Not that my anxiousness makes any difference to book sales.  Every work has a

'What do you think female cats prefer, dear? Mice or chocolate?'

journey to make and in the long run there’s precious little you can do to alter the current.  THE ORCHARD BOOK OF GRIMM’S FAIRY TALES has had a very interesting journey so far.  Commissioned by the wonderful Rosemary Davis at Orchard before they became part of the Hachette group, it was originally published in 2002.  Emma-Chichister Clark did the illustrations, and she picked up on the black humour I used to give the stories a contemporary feel. The witch in Hansel And Gretel looks like she buys her home decor from Cath Kidson, Snow White looks like she’s modelling Laura Ashley, and Rapunzel’s tower stands chameleon-like among the trees.

At some point before publication, the sales team suggested we change the title to THE SLEEPING PRINCESS and other tales from Grimm.  There was a reason that made sense at the time but I can’t remember what it was. The book got quite a few good reviews, had co-editions in Spain, Italy and Greece, all territories where my books tend to do well – and that was it, basically.  We didn’t have a bestseller on our hands but we shifted enough copies to stay in print and get stocked by the shops, mostly the independents in well-to-do areas.

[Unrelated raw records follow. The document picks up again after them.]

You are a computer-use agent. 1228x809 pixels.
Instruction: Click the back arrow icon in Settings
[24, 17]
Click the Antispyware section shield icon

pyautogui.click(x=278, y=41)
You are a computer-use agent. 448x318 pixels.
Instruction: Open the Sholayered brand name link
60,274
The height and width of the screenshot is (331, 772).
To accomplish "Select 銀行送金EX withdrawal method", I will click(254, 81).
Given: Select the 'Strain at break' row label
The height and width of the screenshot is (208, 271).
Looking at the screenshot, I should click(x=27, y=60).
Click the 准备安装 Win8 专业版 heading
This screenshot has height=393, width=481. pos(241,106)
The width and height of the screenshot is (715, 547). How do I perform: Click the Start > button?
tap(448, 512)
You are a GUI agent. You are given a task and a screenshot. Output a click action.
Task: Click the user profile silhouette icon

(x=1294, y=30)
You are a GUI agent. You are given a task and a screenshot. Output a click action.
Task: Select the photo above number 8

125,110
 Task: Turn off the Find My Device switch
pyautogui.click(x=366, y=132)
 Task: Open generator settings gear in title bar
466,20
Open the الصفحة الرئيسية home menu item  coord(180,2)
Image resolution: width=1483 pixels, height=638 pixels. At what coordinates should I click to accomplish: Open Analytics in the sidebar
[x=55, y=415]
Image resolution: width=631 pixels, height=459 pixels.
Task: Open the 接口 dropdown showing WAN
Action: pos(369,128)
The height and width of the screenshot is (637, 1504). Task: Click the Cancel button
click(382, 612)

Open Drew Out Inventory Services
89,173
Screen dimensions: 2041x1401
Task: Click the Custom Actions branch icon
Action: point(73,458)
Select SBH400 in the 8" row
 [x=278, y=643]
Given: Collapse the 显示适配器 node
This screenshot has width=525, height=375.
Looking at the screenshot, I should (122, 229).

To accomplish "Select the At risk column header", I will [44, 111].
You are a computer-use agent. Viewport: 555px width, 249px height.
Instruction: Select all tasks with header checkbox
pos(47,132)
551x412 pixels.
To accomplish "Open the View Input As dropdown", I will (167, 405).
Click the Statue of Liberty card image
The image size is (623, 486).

Then in 2006, MacElderry Books in America picked it up. We got an accolade, some seriously good reviews, and lots more sales.  A paperback edition for the UK had been on the cards for a while but Orchard decided to relaunch in hardback with a new title and a new jacket. The title was changed back to THE ORCHARD BOOK OF GRIMM’S FAIRY TALES, to bring it in line with their successful gift book series.

'I told that illustrator I wanted a beard like Philip Ardagh's, not feet!'

There’s also going to be a spin-off series, called GRIMM’S FAIRY TALES.  I’ve adapted eight of the stories for younger readers and each one is going to have its own little book, illustrated by Cecilia Johannsen.  Her style is very different from Emma’s, so it’s been really interesting seeing what she makes of each story.  The series is published in pairs, two a month starting in January 2012.  So there’s life in the The Sleeping Princess yet [I’ve omitted the word ‘old’ before ‘the sleeping’ as in my world, fairy tale princesses never get old].  It’s a literary rebirth, a read-aloud reincarnation!

I wonder if it’s too early in the day for that tequila…?



Filed under My story

3 responses to “Publication Day

  1. Happy Publication Day – but we have the original (and best?) version bought for the Teen many years ago.

    • You lot have taste, Mary. The text is still the same, only the cover has been changed. The new series is aimed at much younger kids, though, so it’s virtually new text cover to cover.